- Nebbi General Hospital is located in Uganda Nebbi General Hospital

Geography
- Location: Nebbi, Nebbi District, Northern Region, Uganda
- Coordinates: 02°28′39″N 31°05′08″E﻿ / ﻿2.47750°N 31.08556°E

Organisation
- Care system: Public
- Type: General

Services
- Emergency department: I
- Beds: 108

History
- Founded: 1969

Links
- Other links: Hospitals in Uganda

= Nebbi General Hospital =

Nebbi General Hospital, also Nebbi Hospital, is a hospital in the Northern Region of Uganda.

==Location==
The hospital is located in the central business district of the town of Nebbi, in Nebbi District, in the West Nile sub-region, in Northern Uganda, about 78 km southeast of Arua Regional Referral Hospital.

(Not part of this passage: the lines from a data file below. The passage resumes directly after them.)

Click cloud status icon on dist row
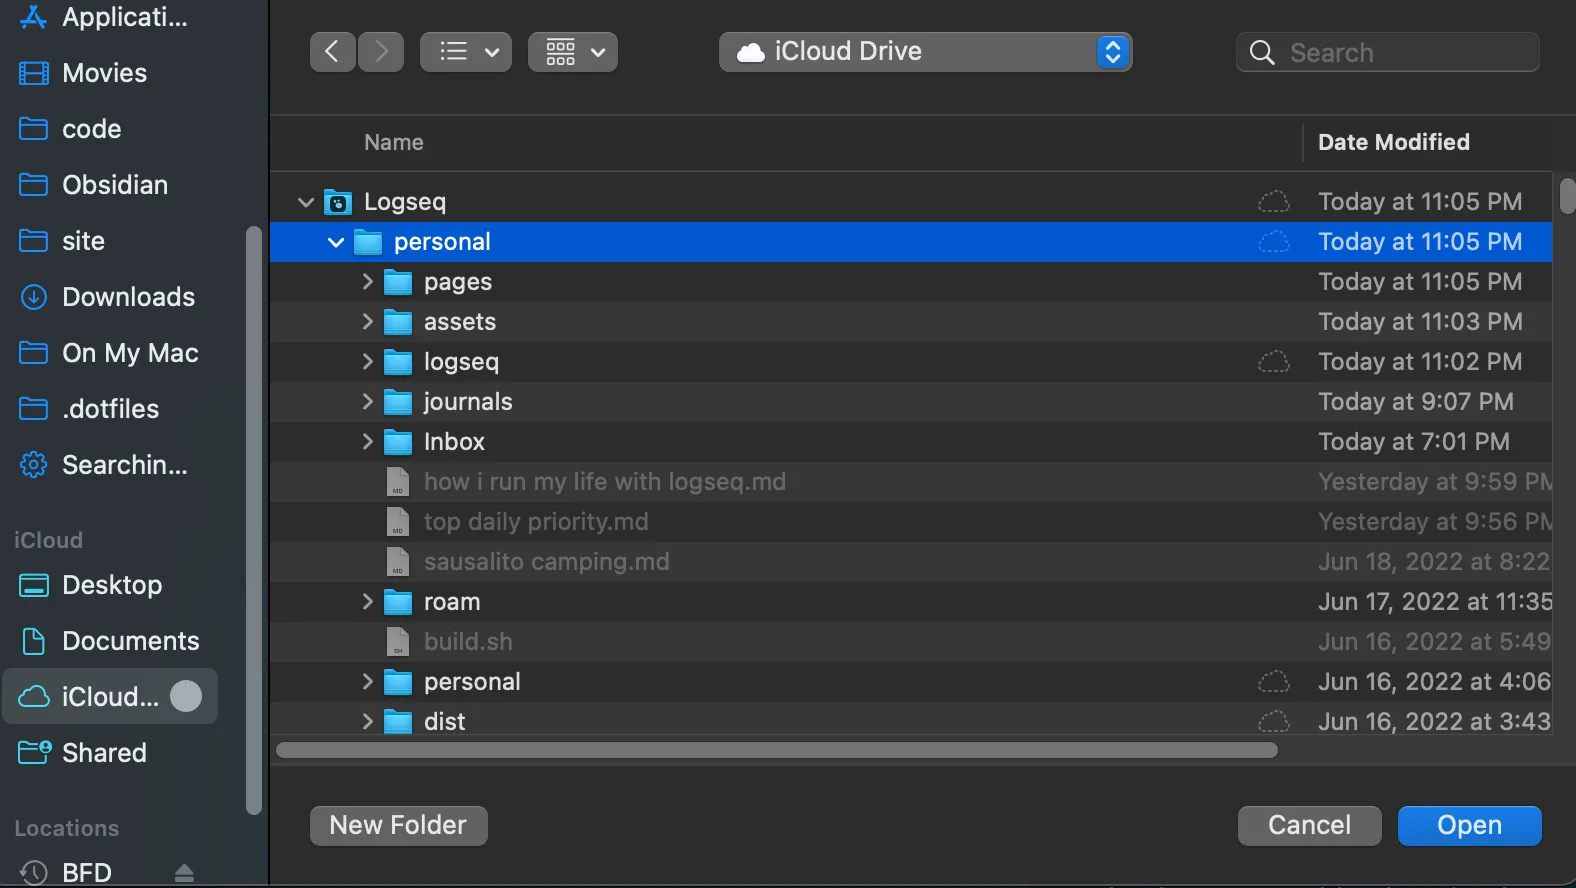click(x=1273, y=722)
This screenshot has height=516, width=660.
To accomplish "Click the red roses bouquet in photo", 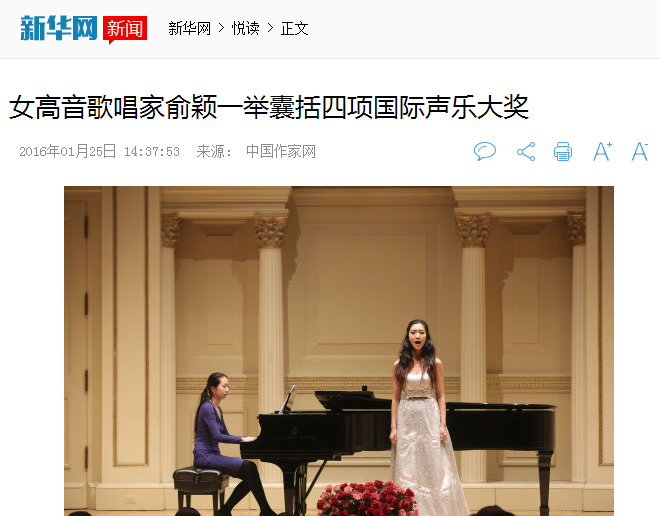I will pyautogui.click(x=367, y=499).
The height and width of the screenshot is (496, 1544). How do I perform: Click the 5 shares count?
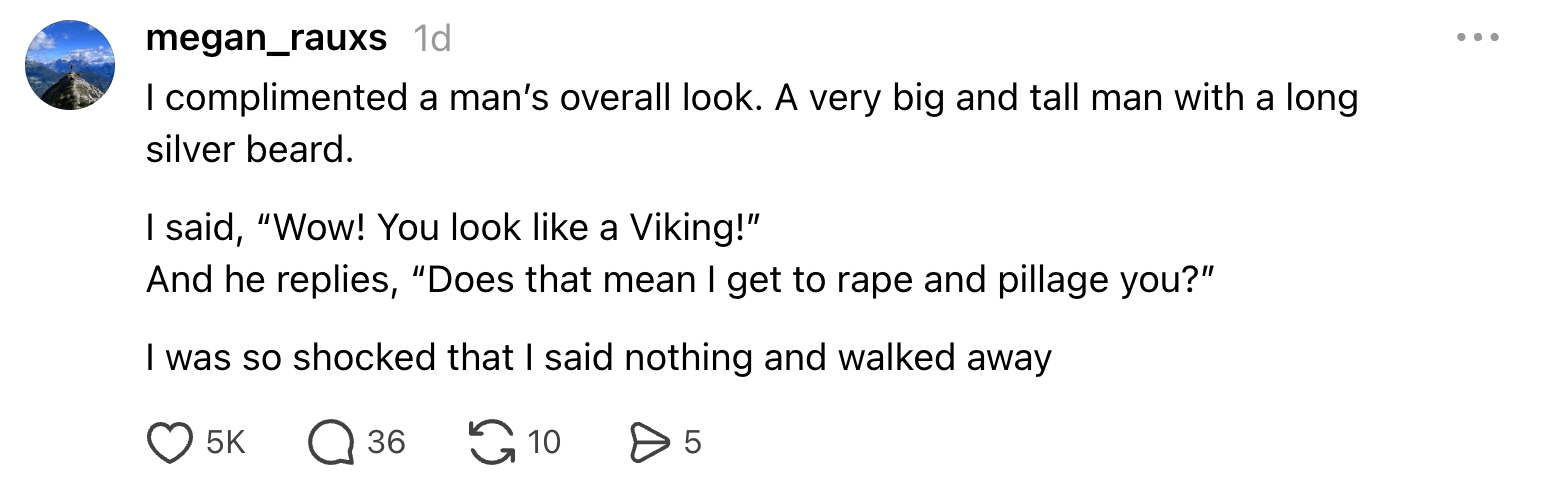click(692, 442)
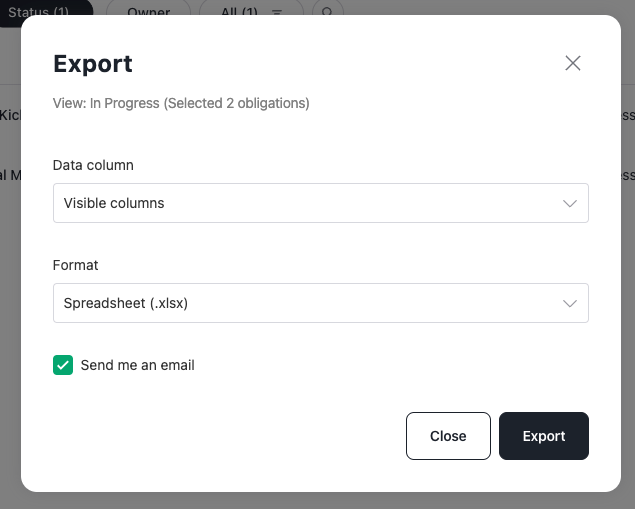Click the dark Export button

[x=544, y=436]
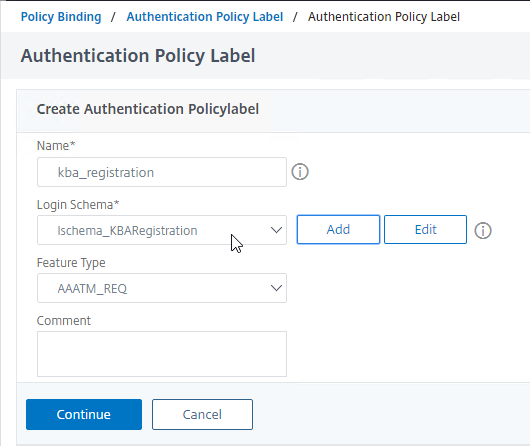The width and height of the screenshot is (530, 446).
Task: Click the Comment field label
Action: point(64,321)
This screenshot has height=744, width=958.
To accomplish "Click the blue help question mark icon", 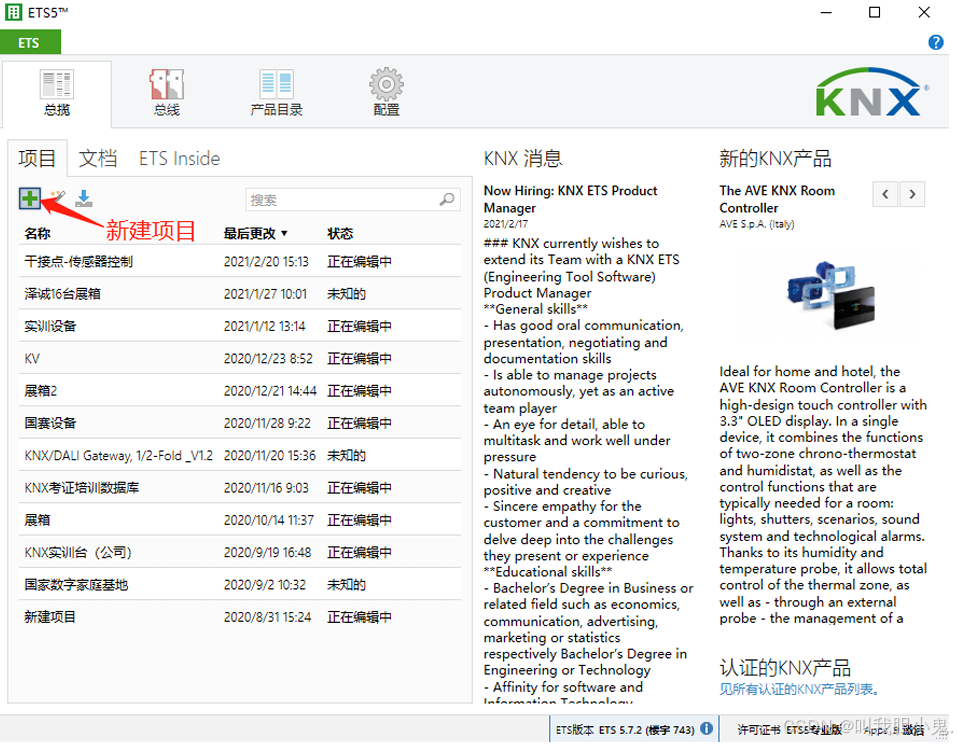I will coord(936,42).
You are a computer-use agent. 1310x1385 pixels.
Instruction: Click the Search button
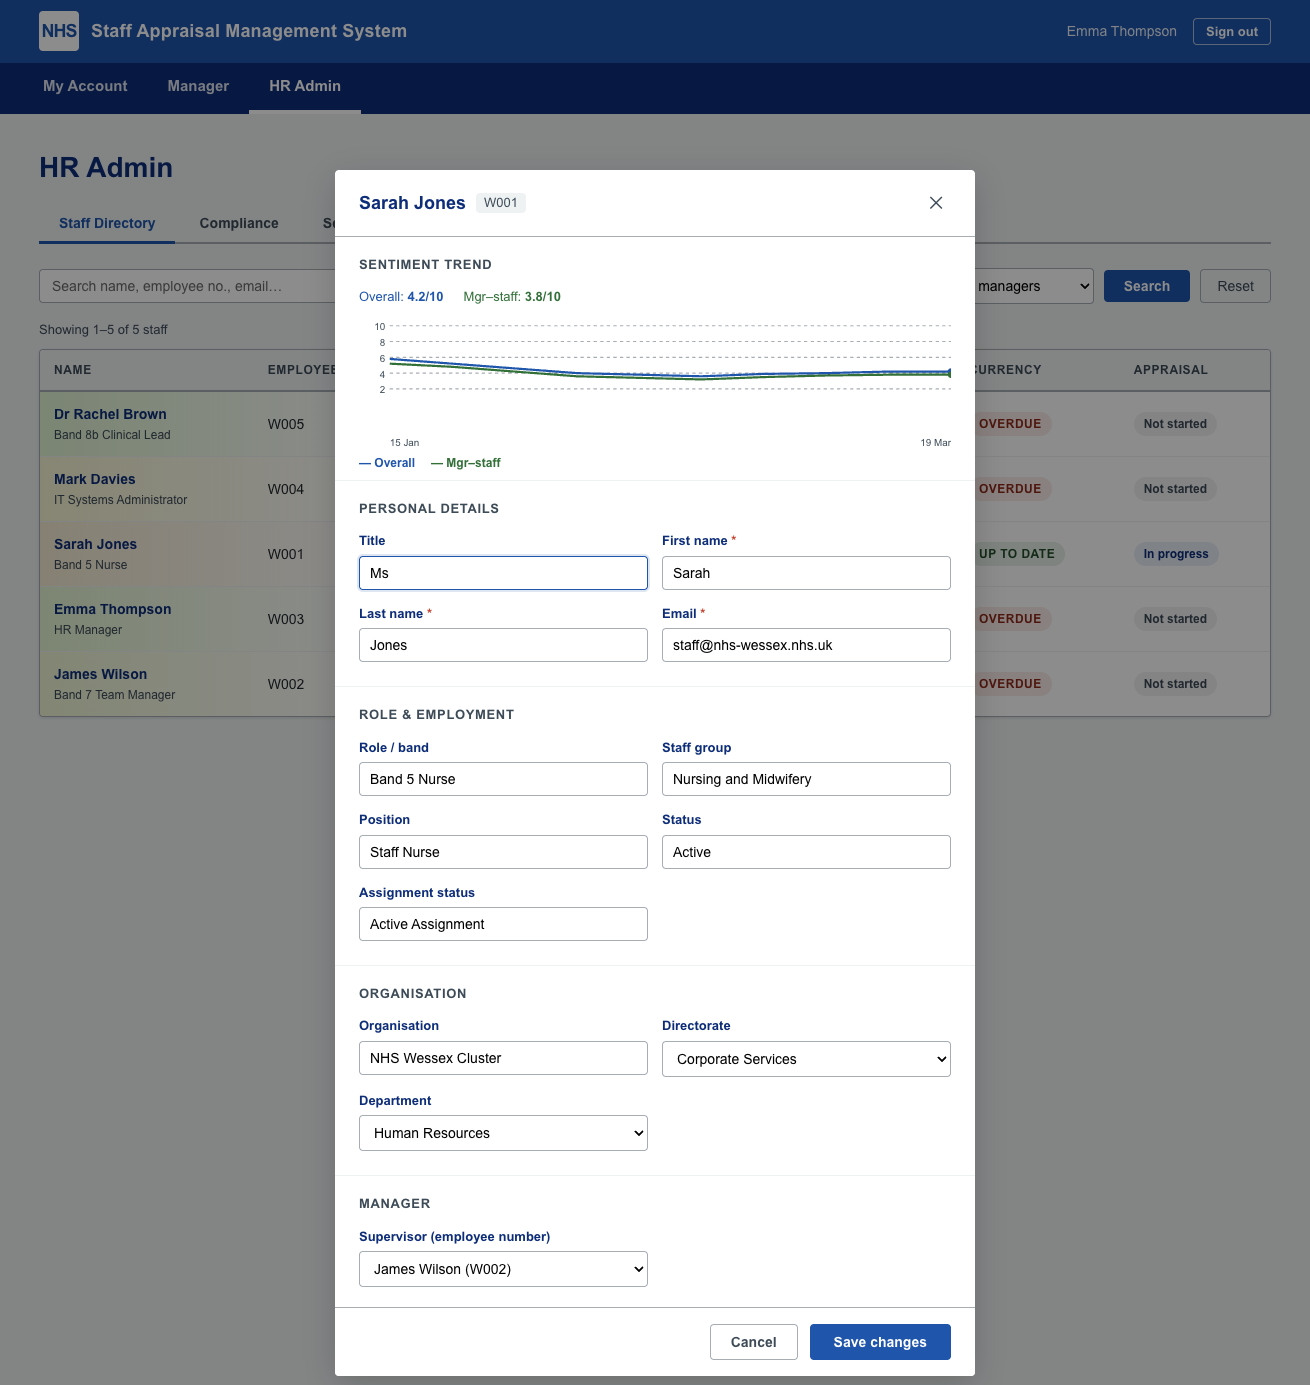point(1146,286)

This is approximately 173 km southwest of Gulu Regional Referral Hospital. The coordinates of the hospital are:02°28'39.0"N, 31°05'08.0"E (Latitude:2.477495; Longitude:31.085549).

==Overview==
Nebbi Hospital was established in 1969 by the first government of Prime Minister Milton Obote. It has a bed capacity of 108. As with many government hospitals built at the same time, the hospital infrastructure was in dilapidated state, with antiquated equipment.

==Recent developments==
In 2013, the government of Uganda solicited bids for the renovation of certain hospitals, including Nebbi General Hospital, using funds borrowed from the World Bank. The work was contracted to China Railway Number 5 Engineering Group, at a contract cost of US$3.8 million. Work started in February 2014 with an initial completion date of June 2015. Due to multiple delays, the work was completed in May 2016. The work included the following components:
1. Construct a new, larger outpatient department 2. Construct a new larger casualty department (emergency room) 3. Construct a building to house the diesel generator for electricity 4. Build a placenta disposal facility 5. Build a disposal facility for bio-medical waste 6. Build a laundry facility for patient's family members 7. Build a kitchen and dining room or the patients' family members 8. Build ventilated improved pit latrines for patient's families and outpatients 9. Refurbish the T-Block building and 10. Refurbish two existing staff houses.